「米国が再び偉大に」トランプ氏のシナリオ
加えて、トランプ次期大統領は欧州連合(EU)に対して、米国の貿易赤字の削減のため米国産の石油や天然ガスを買うよう要求し、受け入れられない場合は関税を課すと脅している。
これを受けてEUのフォンデアライエン委員長はトランプ氏に対し、ロシアから輸入している液化天然ガス(LNG)を米国産に切り替えることを検討すると伝えた。
また、欧州は過去3年にわたり米国産原油の最大の買い手となっている。トランプ次期大統領がロシア産原油の価格上限をさらに引き下げ、制裁をかいくぐって原油を輸出する「影のタンカー船団」を取り締まれば、ロシアの国家財政が圧迫されて米国が出す停戦条件の多くをのまざるを得なくなる。
一方、対EUの原油・LNG輸出を行う米国では化石エネルギー産業の利潤が膨らみ、対ロシア軍備を増強するEU諸国への米国製兵器輸出が増え、米国内の雇用や賃金が増加して「米国が再び偉大になる」わけだ。
「過去100年間で初めて」の称号を手に
翻って、トランプ次期政権が示す和平条件にロシア・ウクライナ双方が合意する保証はなく、受け入れられるにしても数カ月から1年ほどの時間を要するかも知れない。だが、両国とも3年にわたる戦争で継戦能力がギリギリの状態に達している。
ウクライナにおいても、「平和のため領土面の譲歩を受け入れる」と回答するウクライナ人の割合が2024年10月の32%からトランプ再選後の12月には38%に増加し、「領土面の譲歩は受け入れられない」と回答する割合は58%から51%に低下したと、キーウ国際社会学研究所が実施した世論調査が明らかにしている。

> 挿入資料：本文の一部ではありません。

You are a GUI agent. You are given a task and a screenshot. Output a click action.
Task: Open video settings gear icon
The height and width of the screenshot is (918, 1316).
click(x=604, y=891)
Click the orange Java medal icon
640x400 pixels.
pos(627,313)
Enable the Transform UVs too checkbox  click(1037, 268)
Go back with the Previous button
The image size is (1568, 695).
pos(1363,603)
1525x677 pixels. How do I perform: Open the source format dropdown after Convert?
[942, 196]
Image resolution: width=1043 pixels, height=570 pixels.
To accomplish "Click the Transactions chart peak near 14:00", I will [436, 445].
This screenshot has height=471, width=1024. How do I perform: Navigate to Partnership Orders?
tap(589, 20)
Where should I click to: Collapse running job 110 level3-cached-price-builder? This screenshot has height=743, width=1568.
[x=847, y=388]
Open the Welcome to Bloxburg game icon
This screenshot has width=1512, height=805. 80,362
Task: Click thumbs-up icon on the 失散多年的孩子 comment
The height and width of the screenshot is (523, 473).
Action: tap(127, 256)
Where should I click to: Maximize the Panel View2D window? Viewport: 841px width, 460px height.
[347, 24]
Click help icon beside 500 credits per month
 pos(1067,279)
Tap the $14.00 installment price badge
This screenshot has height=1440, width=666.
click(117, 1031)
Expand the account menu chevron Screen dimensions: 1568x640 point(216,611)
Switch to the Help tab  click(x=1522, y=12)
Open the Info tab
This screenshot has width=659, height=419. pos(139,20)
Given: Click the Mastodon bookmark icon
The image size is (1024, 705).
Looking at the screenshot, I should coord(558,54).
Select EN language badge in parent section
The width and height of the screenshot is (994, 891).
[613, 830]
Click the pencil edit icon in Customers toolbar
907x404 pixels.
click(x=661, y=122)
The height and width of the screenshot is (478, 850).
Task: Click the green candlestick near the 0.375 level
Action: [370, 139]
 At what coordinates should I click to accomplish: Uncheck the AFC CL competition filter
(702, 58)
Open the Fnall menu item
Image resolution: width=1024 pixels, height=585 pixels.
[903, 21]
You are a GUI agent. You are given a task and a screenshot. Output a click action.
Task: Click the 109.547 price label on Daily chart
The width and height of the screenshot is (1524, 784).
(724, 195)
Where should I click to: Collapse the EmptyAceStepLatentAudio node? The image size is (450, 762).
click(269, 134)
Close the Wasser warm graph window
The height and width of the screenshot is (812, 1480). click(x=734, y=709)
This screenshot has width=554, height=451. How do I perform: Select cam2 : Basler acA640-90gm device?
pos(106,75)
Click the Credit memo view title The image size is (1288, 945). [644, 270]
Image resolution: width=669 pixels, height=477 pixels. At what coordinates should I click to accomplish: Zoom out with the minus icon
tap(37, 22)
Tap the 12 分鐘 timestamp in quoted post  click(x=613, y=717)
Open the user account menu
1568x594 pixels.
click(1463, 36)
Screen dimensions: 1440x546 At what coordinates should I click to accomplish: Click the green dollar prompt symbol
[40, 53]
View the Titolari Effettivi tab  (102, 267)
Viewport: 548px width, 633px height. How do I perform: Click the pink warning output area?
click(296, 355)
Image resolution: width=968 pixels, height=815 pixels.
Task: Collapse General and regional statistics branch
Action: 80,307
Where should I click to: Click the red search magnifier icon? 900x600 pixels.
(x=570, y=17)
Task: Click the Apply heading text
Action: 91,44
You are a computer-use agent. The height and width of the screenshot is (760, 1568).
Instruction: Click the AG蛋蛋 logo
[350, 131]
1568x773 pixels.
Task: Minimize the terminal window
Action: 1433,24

こうした中、プーチン・ゼレンスキー両氏が「トランプ和平」を受諾する可能性は、皆無ではないだろう。
トランプ氏が和平を成立させることができるかは不明だが、もし成功すれば、「過去100年間で初めて、欧州大陸における大きな紛争を交渉によって終結させた人物」(コロンビア大学国際公共政策大学院のステファン・セスタノヴィチ名誉教授)として、そのレガシーを不動にできるかもしれない。